Crystal Harris ’20 was one of only 60 students from across the country chosen to participate in the Council on Undergraduate Research’s Posters on the Hill event. She is looking forward to continuing her research as a graduate student at the University of New Haven.
May 7, 2020
Crystal Harris ’20 has been conducting research that, she hopes, will provide insight into Alzheimer’s disease. She recently had the opportunity to present her work to a national audience.
One of only 60 students across the country chosen from a pool of 400 applicants, Harris was selected to be part of Posters on the Hill, an annual event that highlights undergraduate students’ research.
“When I was first selected to participate, I was ecstatic,” said Harris, a biology and forensic science double major. “I was so happy, and it felt like a dream come true. I was so excited to share my research.”
Hosted by the Council on Undergraduate Research, the highly selective event demonstrates the importance of federal investment in undergraduate research, enabling students to present their research to members of congress, federal government officials, congressional staffers, and other academics. Because of the global coronavirus pandemic, the event was held online.
Instead of presenting their posters in Washington, D.C., Harris and her fellow student researchers shared their posters on Twitter. Their work was then reposted by the Council on Undergraduate Research’s Twitter account, and students responded to questions and comments about their research.
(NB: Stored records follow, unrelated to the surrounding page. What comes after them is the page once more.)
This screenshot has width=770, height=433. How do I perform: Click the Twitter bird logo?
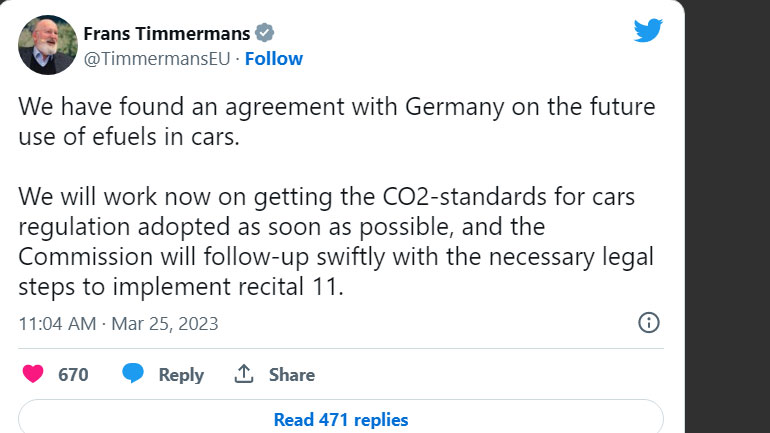tap(648, 30)
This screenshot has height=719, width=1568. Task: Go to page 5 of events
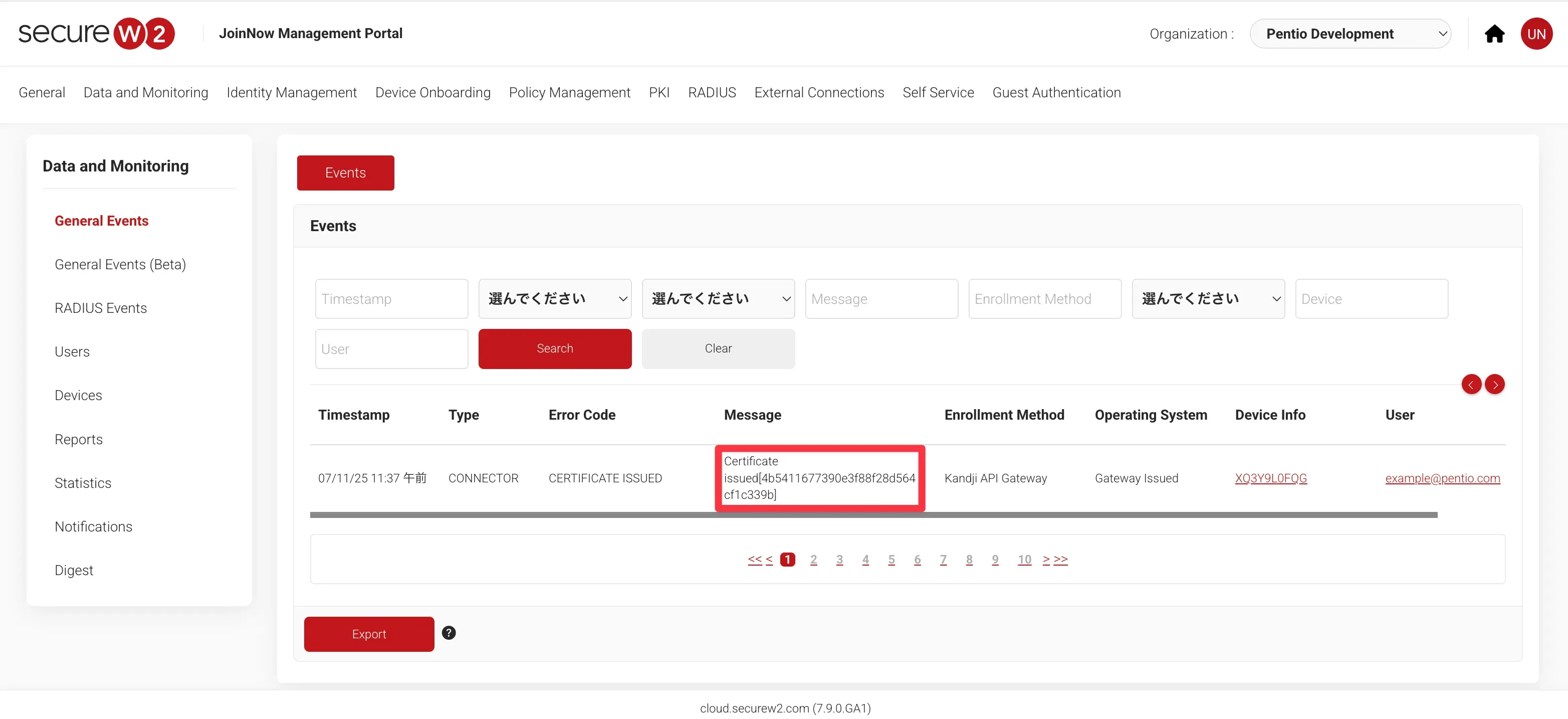click(x=891, y=560)
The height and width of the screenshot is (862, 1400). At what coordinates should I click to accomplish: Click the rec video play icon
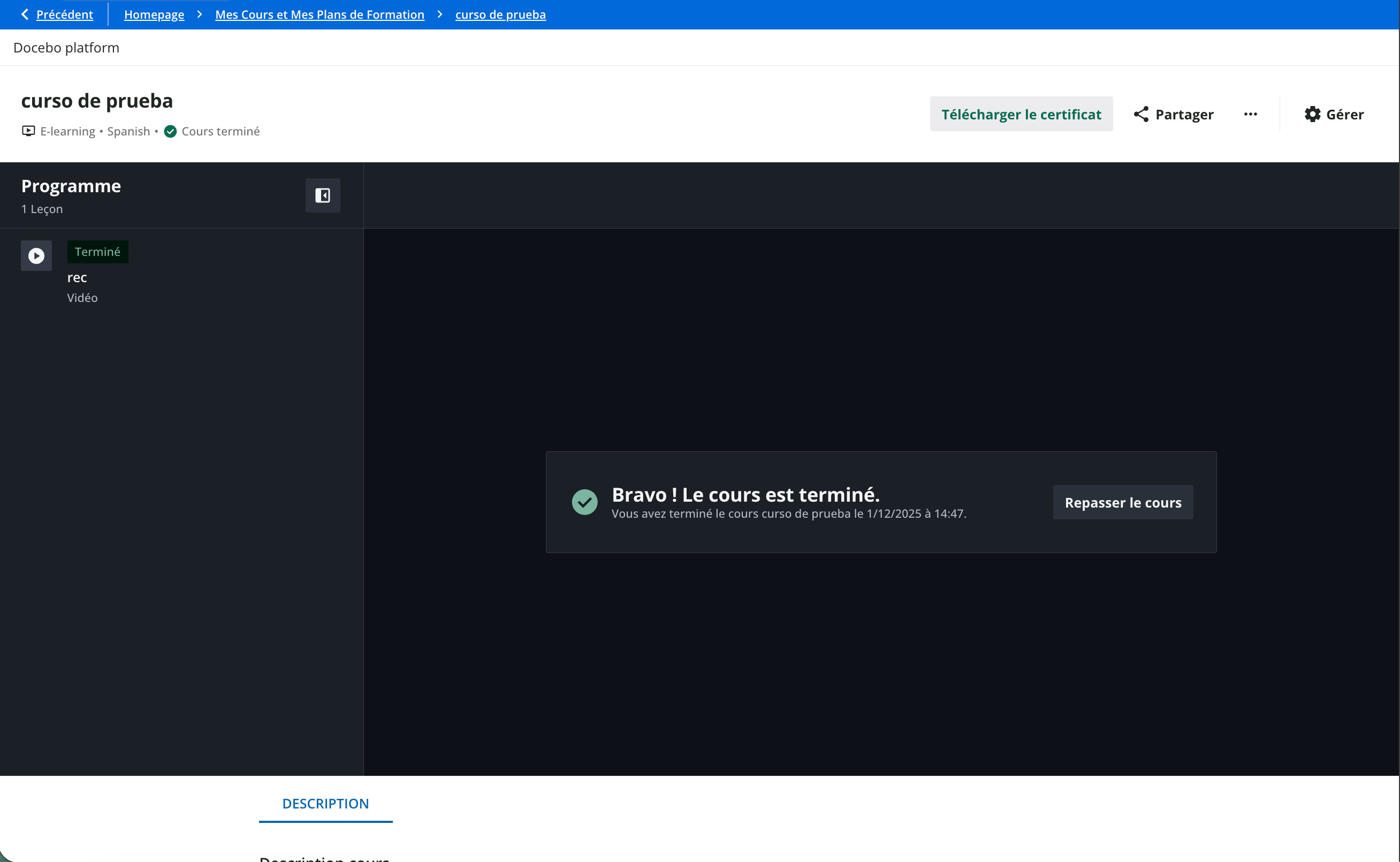pos(36,255)
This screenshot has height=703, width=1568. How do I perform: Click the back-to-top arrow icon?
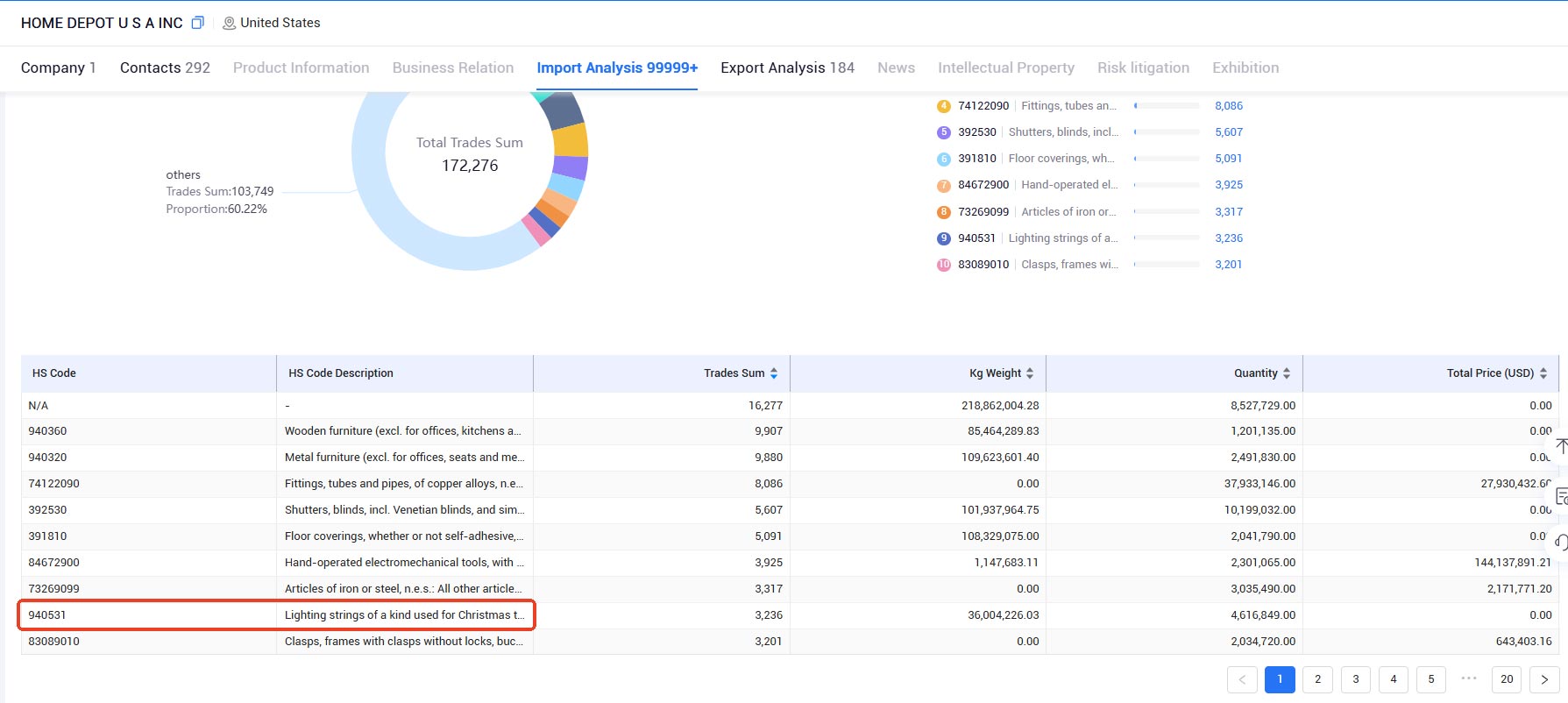1561,446
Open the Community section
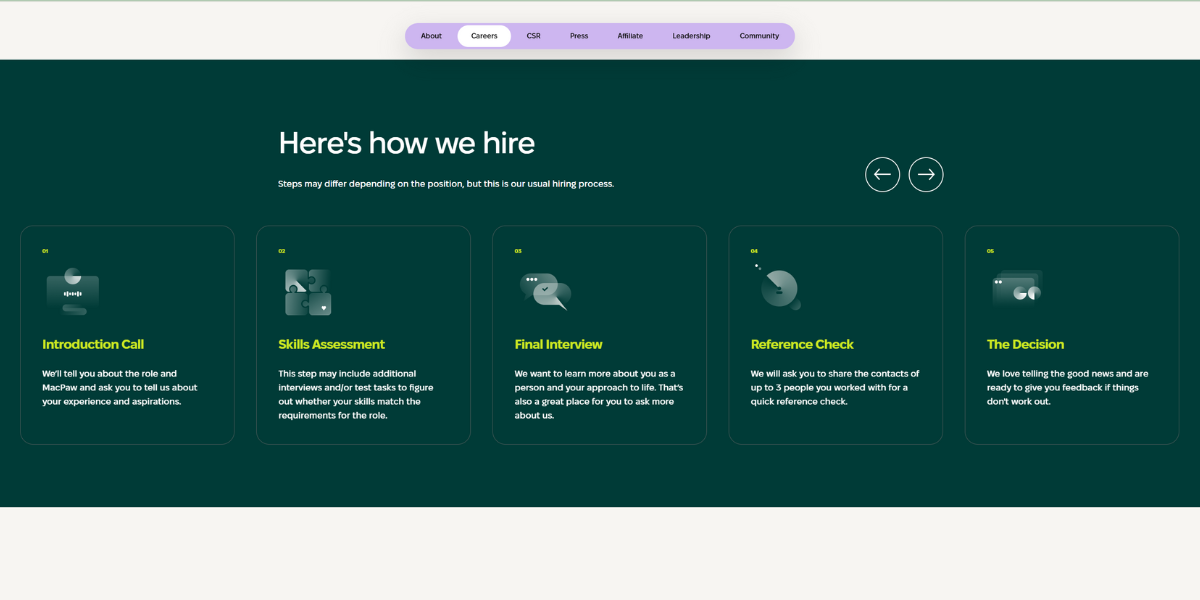The width and height of the screenshot is (1200, 600). click(760, 35)
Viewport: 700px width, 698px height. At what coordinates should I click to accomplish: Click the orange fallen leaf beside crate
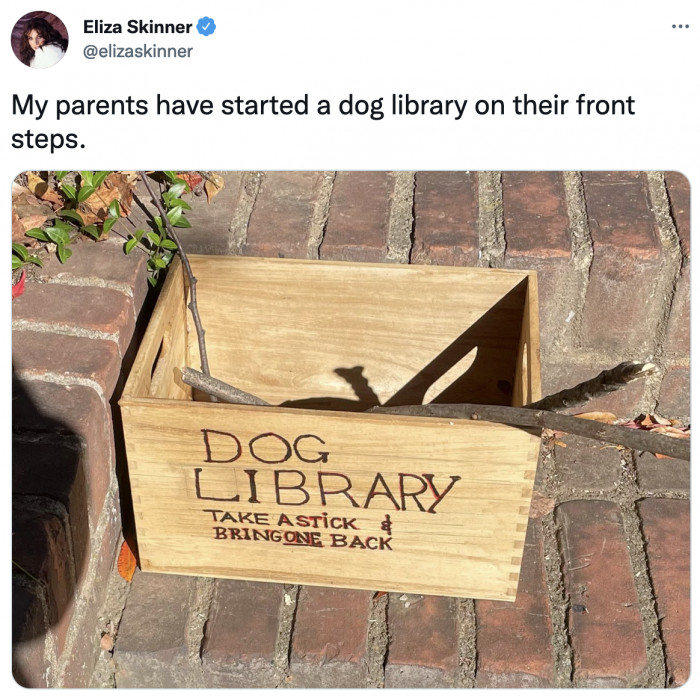click(127, 559)
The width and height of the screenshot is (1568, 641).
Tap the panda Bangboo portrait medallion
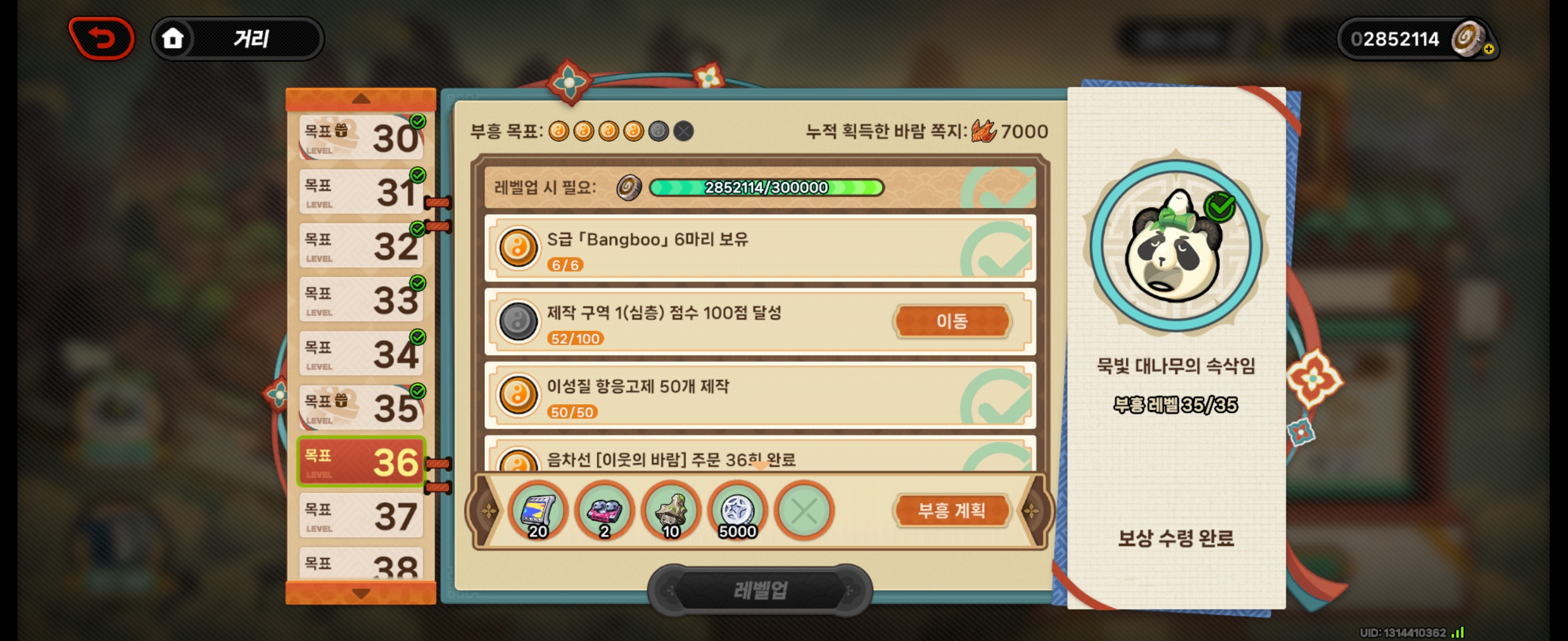pyautogui.click(x=1176, y=246)
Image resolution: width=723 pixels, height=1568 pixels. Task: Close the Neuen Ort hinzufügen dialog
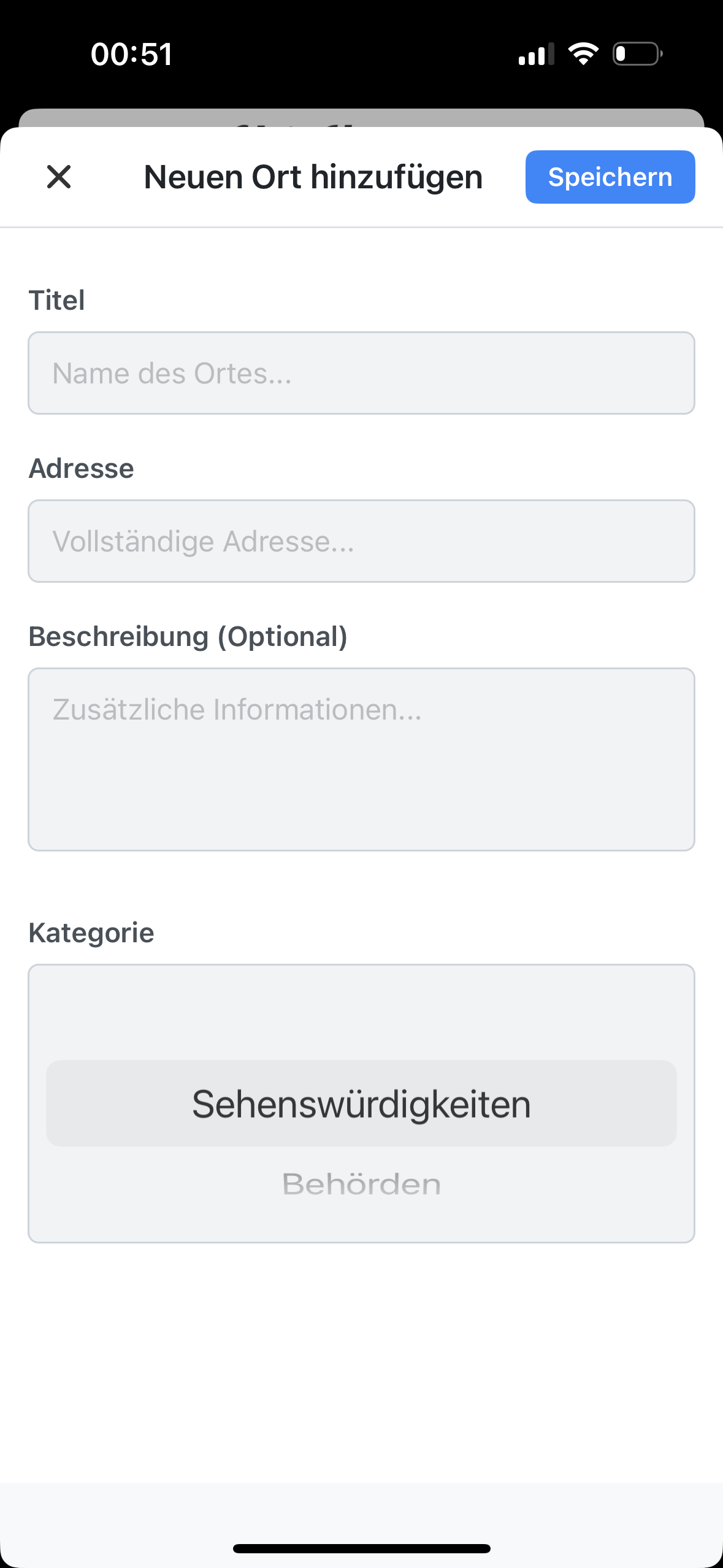pos(59,177)
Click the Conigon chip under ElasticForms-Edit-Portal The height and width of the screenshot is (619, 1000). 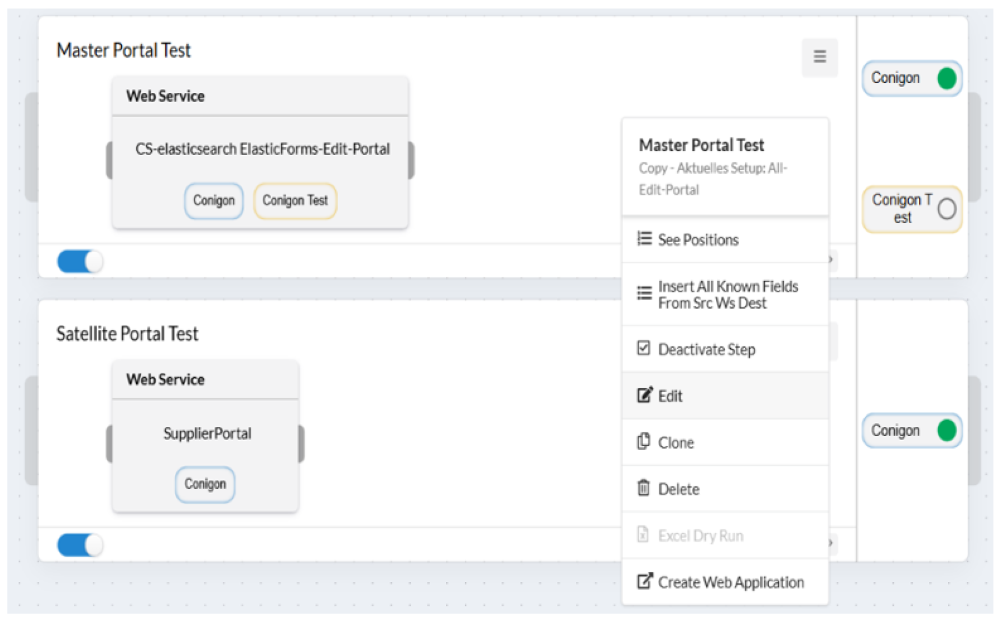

“Although I wasn’t able to travel to Washington, D.C., to present my research in person, it was still an incredible opportunity,” she said. “I’m very grateful I could participate. I was also very happy to be able to represent the University in this prestigious event.”
"I’m excited to continue my research, and I hope it makes an impact on the future of Alzheimer's research." Crystal Harris '20
With the support of her mentor, Ali Senejani, Ph.D., Harris examined Alzheimer’s-related genes in neuron cells when they are infected with the bacteria that causes Lyme disease. She found a possible correlation between the two diseases.
Posters on the Hill is a critical part of CUR’s advocacy efforts, and it helps ensure that the voice of undergraduate researchers and their mentors are heard on Capitol Hill. This is the second year in a row that a University of New Haven student participated in Posters on the Hill, as last year, Yo Ng ’19, a chemistry and forensic science double major, presented her research exploring the feasibility of implementing low-cost ozone monitors to supplement the current air monitoring network.
“Crystal’s project is an example of the high caliber of faculty-mentored undergraduate student research at the University of New Haven,” said Judy Randi, Ed.D., director of undergraduate student research at the University. “The event provides an opportunity to advocate for the benefits of investment in undergraduate research.”
Harris, who last summer participated in the University’s Summer Undergraduate Research Fellowship and shared her research with the University community, will remain at the University to begin pursuing her master’s degree in cellular and molecular biology in the fall.
“I’m excited to continue my research, and I hope it makes an impact on the future of Alzheimer’s research,” she said. “Alzheimer’s disease affects so many people throughout the world, and I would like to be a part of the solution.”